Genre: Folk, Acoustic, Singer-Songwriter

Record Company: Restless Head

Tracks: 13




One of the most inventive, gifted & talented young singer-songwriters in UK Folk is Cumbrian born, London based multi-instrumentalist Maz O'Connor. We have been a big fan of Maz's music for quite a while now, so we were very excited to review her third studio album 'The Longing Kind' and attend the album launch gig at St. Pancras Old Church back in February. The album is a perfect and much more personal follow up to 'This Willowed Light', with the same hallmark of quality and a new sense of maturity and life experience. Maz is a master songwriter and much of the beauty of the album is in her lyric writing and arrangements, coupled to her already great pure vocal and musicianship.

Her new album 'The Longing Kind' explores the tensions and conflicts of a young woman living in London, yearning for an undefined elsewhere. Her songs turn intimate and true tales into poignant examinations of our relationship to others, to home and the notion of identity. It is her first album of entirely original material, having temporarily put aside the traditional ballads that featured on her acclaimed previous album This Willowed Light.  These songs are unflinchingly personal and resolutely youthful. A crafted selection of 12 self-penned originals and 1 co-write with Jim Moray who played, produced, recorded and mixed the album at FLW in Bristol. 

“I’m not going to pretend not to be young,” Maz explains. “For this album I didn’t want to hide behind historical disasters and mythological beasts at the expense of my own experience.” Ordered like a three-act play, the album begins with songs that capture those moments of uncertainty, confusion and displacement that follow being shoved into the world from the comfort of education and family. As well as “trying to use love as a shortcut to home, a shortcut to identity which obviously doesn’t work.” 

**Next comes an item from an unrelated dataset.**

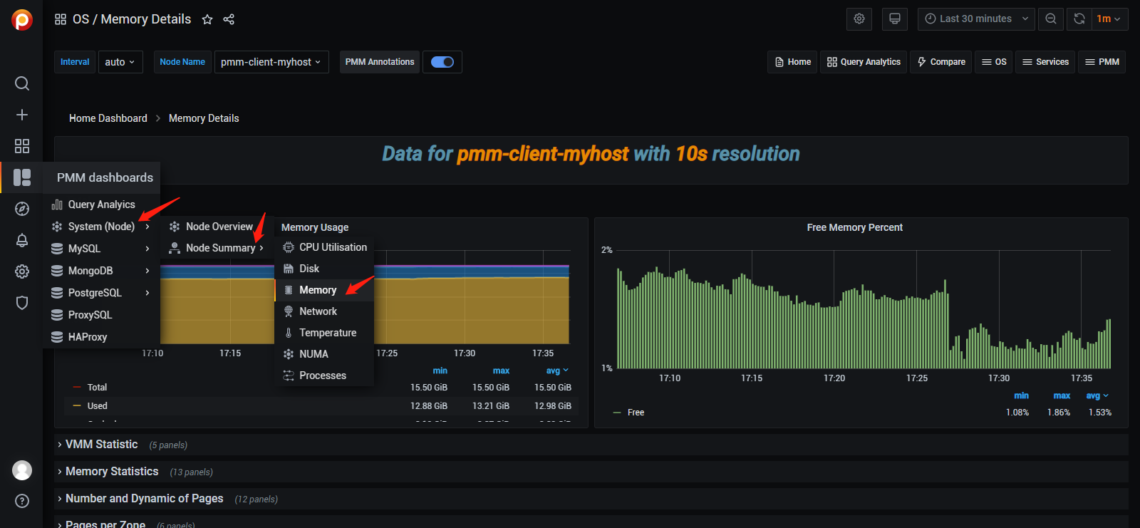This screenshot has width=1140, height=528.
Task: Open the Node Name pmm-client-myhost dropdown
Action: coord(271,62)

The songs in the second act are imagined stories based on the subjects of paintings (Millais’ 'Ophelia', Delaroche’s 'Lady Jane Grey' and other immortalised tragic heroines) and how their identities have been fixed by their artists. “I liked the idea of the paintings having a voice to say, ‘I could have been so many other things but you had control over me as the artist.’  That’s also true of the songs I write about people in my own life. If I write about someone I’ve controlled the narrative; I’ve fixed them in a song.”

In the final section the record returns to reality, but in responding to the themes of the previous songs there’s a newfound clarity, a redefined sense of self and of arriving home. “I’ve been trying to figure out the difference between mistakes and regrets; to enjoy being young without being stupid.”

Maz is joined by a host of excellent musicians on the album including Beth Porter (Cello), Matt Downer (Double Bass), Nick Malcolm (Trumpet), Chris Hillman (Pedal Steel) and Suzi Gage (Harmony vocals).  Maz was also nominated for the Horizon Award ("Best Newcomer") in the BBC Radio 2 Folk Awards (2015). The record is released on her own label Restless Head and paid for by a grant from the BBC Performing Arts Fund.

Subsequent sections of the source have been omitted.